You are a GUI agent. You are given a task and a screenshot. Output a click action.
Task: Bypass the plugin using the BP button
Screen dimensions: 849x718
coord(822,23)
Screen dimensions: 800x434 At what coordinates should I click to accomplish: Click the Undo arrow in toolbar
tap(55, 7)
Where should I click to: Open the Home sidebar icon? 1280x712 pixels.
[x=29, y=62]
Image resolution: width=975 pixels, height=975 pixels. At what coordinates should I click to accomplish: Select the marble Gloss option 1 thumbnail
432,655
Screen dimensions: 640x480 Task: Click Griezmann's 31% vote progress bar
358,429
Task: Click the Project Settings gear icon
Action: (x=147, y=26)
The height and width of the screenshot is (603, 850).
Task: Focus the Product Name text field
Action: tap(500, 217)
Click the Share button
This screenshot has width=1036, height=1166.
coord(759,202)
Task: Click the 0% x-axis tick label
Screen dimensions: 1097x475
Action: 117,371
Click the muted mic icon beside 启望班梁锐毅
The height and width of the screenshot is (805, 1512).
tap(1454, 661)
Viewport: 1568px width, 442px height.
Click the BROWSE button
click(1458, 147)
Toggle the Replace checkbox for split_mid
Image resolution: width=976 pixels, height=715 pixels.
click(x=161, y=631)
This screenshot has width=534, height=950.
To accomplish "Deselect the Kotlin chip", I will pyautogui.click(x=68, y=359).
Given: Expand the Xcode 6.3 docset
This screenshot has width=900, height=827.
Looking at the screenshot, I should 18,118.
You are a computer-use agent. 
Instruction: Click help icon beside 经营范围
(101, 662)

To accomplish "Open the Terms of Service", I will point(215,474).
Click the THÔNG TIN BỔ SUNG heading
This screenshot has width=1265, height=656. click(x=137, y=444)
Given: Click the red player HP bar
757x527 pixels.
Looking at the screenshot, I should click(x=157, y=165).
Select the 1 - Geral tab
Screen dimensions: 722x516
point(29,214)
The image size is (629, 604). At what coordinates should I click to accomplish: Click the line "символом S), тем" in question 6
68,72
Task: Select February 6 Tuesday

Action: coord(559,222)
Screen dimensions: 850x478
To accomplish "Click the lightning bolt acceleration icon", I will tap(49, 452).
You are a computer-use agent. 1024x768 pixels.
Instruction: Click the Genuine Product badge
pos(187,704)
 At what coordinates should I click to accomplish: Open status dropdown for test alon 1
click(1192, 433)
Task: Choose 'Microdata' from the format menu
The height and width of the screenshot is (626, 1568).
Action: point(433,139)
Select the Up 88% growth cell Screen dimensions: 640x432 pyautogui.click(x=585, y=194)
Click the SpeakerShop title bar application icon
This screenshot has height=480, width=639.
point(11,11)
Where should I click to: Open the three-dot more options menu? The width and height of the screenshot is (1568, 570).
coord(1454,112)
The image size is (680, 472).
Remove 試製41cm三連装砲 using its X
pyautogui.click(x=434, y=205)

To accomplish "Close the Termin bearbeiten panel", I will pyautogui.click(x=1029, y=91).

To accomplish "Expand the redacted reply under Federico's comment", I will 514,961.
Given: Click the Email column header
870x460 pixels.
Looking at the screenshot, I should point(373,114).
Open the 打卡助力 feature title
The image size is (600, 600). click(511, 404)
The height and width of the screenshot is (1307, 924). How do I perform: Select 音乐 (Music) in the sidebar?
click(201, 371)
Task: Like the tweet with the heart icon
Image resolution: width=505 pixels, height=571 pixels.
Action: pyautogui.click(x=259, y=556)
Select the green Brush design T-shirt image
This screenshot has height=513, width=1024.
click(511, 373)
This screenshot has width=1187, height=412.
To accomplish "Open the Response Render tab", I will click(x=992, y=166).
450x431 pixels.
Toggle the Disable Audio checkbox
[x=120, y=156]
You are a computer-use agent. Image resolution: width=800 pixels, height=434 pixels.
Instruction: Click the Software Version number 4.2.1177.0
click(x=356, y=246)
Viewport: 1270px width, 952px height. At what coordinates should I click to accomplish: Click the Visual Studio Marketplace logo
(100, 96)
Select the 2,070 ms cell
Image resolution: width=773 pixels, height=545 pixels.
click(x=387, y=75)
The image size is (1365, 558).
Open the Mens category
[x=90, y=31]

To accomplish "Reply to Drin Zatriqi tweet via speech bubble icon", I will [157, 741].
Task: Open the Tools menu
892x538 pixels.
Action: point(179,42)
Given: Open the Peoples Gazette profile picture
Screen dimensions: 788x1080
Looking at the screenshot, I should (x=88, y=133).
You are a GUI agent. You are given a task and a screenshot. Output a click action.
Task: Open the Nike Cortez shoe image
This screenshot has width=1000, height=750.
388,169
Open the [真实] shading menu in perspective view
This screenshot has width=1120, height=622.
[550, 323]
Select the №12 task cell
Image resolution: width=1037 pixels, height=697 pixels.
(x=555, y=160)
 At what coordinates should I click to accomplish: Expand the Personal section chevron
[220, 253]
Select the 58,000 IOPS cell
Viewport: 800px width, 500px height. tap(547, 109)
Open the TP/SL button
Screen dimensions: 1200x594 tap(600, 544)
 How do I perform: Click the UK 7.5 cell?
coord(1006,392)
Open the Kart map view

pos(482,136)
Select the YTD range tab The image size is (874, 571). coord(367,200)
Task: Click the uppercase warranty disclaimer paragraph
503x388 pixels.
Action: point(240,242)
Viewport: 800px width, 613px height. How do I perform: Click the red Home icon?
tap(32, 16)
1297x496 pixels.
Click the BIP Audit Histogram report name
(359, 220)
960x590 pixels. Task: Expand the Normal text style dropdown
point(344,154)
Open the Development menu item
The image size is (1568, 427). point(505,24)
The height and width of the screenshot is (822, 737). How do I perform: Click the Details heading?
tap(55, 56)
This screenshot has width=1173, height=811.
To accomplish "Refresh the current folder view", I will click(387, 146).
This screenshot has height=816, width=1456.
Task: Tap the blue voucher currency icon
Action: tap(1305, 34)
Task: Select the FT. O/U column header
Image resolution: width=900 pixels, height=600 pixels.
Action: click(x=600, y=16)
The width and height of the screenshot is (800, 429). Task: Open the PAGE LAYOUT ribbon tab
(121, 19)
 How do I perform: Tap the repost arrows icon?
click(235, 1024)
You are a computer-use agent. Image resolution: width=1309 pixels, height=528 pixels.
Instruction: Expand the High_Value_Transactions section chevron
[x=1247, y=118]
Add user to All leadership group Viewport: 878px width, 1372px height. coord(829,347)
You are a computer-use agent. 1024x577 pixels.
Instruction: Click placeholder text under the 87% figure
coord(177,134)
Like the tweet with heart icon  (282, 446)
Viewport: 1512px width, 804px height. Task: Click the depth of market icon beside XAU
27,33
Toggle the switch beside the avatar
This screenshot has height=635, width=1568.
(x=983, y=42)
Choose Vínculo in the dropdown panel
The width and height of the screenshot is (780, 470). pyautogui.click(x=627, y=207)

────────────────────────────────────────

Assignment: Exactly as written, transcribe every line shown above.

Task output:
You are a GUI agent. You are given a task and a screenshot. Output a click action.
Task: Bypass the plugin using the BP button
Screen dimensions: 849x718
coord(822,23)
Screen dimensions: 800x434 At what coordinates should I click to accomplish: Click the Undo arrow in toolbar
tap(55, 7)
Where should I click to: Open the Home sidebar icon? 1280x712 pixels.
[x=29, y=62]
Image resolution: width=975 pixels, height=975 pixels. At what coordinates should I click to accomplish: Select the marble Gloss option 1 thumbnail
432,655
Screen dimensions: 640x480 Task: Click Griezmann's 31% vote progress bar
358,429
Task: Click the Project Settings gear icon
Action: (x=147, y=26)
The height and width of the screenshot is (603, 850).
Task: Focus the Product Name text field
Action: tap(500, 217)
Click the Share button
This screenshot has width=1036, height=1166.
coord(759,202)
Task: Click the 0% x-axis tick label
Screen dimensions: 1097x475
Action: 117,371
Click the muted mic icon beside 启望班梁锐毅
The height and width of the screenshot is (805, 1512).
tap(1454, 661)
Viewport: 1568px width, 442px height.
Click the BROWSE button
click(1458, 147)
Toggle the Replace checkbox for split_mid
Image resolution: width=976 pixels, height=715 pixels.
click(x=161, y=631)
This screenshot has width=534, height=950.
To accomplish "Deselect the Kotlin chip", I will pyautogui.click(x=68, y=359).
Given: Expand the Xcode 6.3 docset
This screenshot has width=900, height=827.
Looking at the screenshot, I should 18,118.
You are a computer-use agent. 
Instruction: Click help icon beside 经营范围
(101, 662)

To accomplish "Open the Terms of Service", I will point(215,474).
Click the THÔNG TIN BỔ SUNG heading
This screenshot has width=1265, height=656. click(x=137, y=444)
Given: Click the red player HP bar
757x527 pixels.
Looking at the screenshot, I should click(x=157, y=165).
Select the 1 - Geral tab
Screen dimensions: 722x516
point(29,214)
The image size is (629, 604). At what coordinates should I click to accomplish: Click the line "символом S), тем" in question 6
68,72
Task: Select February 6 Tuesday

Action: coord(559,222)
Screen dimensions: 850x478
To accomplish "Click the lightning bolt acceleration icon", I will tap(49, 452).
You are a computer-use agent. 1024x768 pixels.
Instruction: Click the Genuine Product badge
pos(187,704)
 At what coordinates should I click to accomplish: Open status dropdown for test alon 1
click(1192, 433)
Task: Choose 'Microdata' from the format menu
The height and width of the screenshot is (626, 1568).
Action: point(433,139)
Select the Up 88% growth cell Screen dimensions: 640x432 pyautogui.click(x=585, y=194)
Click the SpeakerShop title bar application icon
This screenshot has height=480, width=639.
point(11,11)
Where should I click to: Open the three-dot more options menu? The width and height of the screenshot is (1568, 570).
coord(1454,112)
The image size is (680, 472).
Remove 試製41cm三連装砲 using its X
pyautogui.click(x=434, y=205)

To accomplish "Close the Termin bearbeiten panel", I will pyautogui.click(x=1029, y=91).

To accomplish "Expand the redacted reply under Federico's comment", I will 514,961.
Given: Click the Email column header
870x460 pixels.
Looking at the screenshot, I should point(373,114).
Open the 打卡助力 feature title
The image size is (600, 600). click(511, 404)
The height and width of the screenshot is (1307, 924). How do I perform: Select 音乐 (Music) in the sidebar?
click(201, 371)
Task: Like the tweet with the heart icon
Image resolution: width=505 pixels, height=571 pixels.
Action: pyautogui.click(x=259, y=556)
Select the green Brush design T-shirt image
This screenshot has height=513, width=1024.
click(511, 373)
This screenshot has width=1187, height=412.
To accomplish "Open the Response Render tab", I will click(x=992, y=166).
450x431 pixels.
Toggle the Disable Audio checkbox
[x=120, y=156]
You are a computer-use agent. Image resolution: width=800 pixels, height=434 pixels.
Instruction: Click the Software Version number 4.2.1177.0
click(x=356, y=246)
Viewport: 1270px width, 952px height. At what coordinates should I click to accomplish: Click the Visual Studio Marketplace logo
(100, 96)
Select the 2,070 ms cell
Image resolution: width=773 pixels, height=545 pixels.
click(x=387, y=75)
The image size is (1365, 558).
Open the Mens category
[x=90, y=31]

To accomplish "Reply to Drin Zatriqi tweet via speech bubble icon", I will [157, 741].
Task: Open the Tools menu
892x538 pixels.
Action: point(179,42)
Given: Open the Peoples Gazette profile picture
Screen dimensions: 788x1080
Looking at the screenshot, I should (x=88, y=133).
You are a GUI agent. You are given a task and a screenshot. Output a click action.
Task: Open the Nike Cortez shoe image
This screenshot has width=1000, height=750.
388,169
Open the [真实] shading menu in perspective view
This screenshot has width=1120, height=622.
[550, 323]
Select the №12 task cell
Image resolution: width=1037 pixels, height=697 pixels.
(x=555, y=160)
 At what coordinates should I click to accomplish: Expand the Personal section chevron
[220, 253]
Select the 58,000 IOPS cell
Viewport: 800px width, 500px height. tap(547, 109)
Open the TP/SL button
Screen dimensions: 1200x594 tap(600, 544)
 How do I perform: Click the UK 7.5 cell?
coord(1006,392)
Open the Kart map view

pos(482,136)
Select the YTD range tab The image size is (874, 571). coord(367,200)
Task: Click the uppercase warranty disclaimer paragraph
503x388 pixels.
Action: point(240,242)
Viewport: 800px width, 613px height. How do I perform: Click the red Home icon?
tap(32, 16)
1297x496 pixels.
Click the BIP Audit Histogram report name
(359, 220)
960x590 pixels. Task: Expand the Normal text style dropdown
point(344,154)
Open the Development menu item
The image size is (1568, 427). point(505,24)
The height and width of the screenshot is (822, 737). How do I perform: Click the Details heading?
tap(55, 56)
This screenshot has width=1173, height=811.
To accomplish "Refresh the current folder view", I will click(387, 146).
This screenshot has height=816, width=1456.
Task: Tap the blue voucher currency icon
Action: tap(1305, 34)
Task: Select the FT. O/U column header
Image resolution: width=900 pixels, height=600 pixels.
Action: click(x=600, y=16)
The width and height of the screenshot is (800, 429). Task: Open the PAGE LAYOUT ribbon tab
(121, 19)
 How do I perform: Tap the repost arrows icon?
click(235, 1024)
You are a computer-use agent. Image resolution: width=1309 pixels, height=528 pixels.
Instruction: Expand the High_Value_Transactions section chevron
[x=1247, y=118]
Add user to All leadership group Viewport: 878px width, 1372px height. coord(829,347)
You are a computer-use agent. 1024x577 pixels.
Instruction: Click placeholder text under the 87% figure
coord(177,134)
Like the tweet with heart icon  (282, 446)
Viewport: 1512px width, 804px height. Task: Click the depth of market icon beside XAU
27,33
Toggle the switch beside the avatar
This screenshot has height=635, width=1568.
(x=983, y=42)
Choose Vínculo in the dropdown panel
The width and height of the screenshot is (780, 470). pyautogui.click(x=627, y=207)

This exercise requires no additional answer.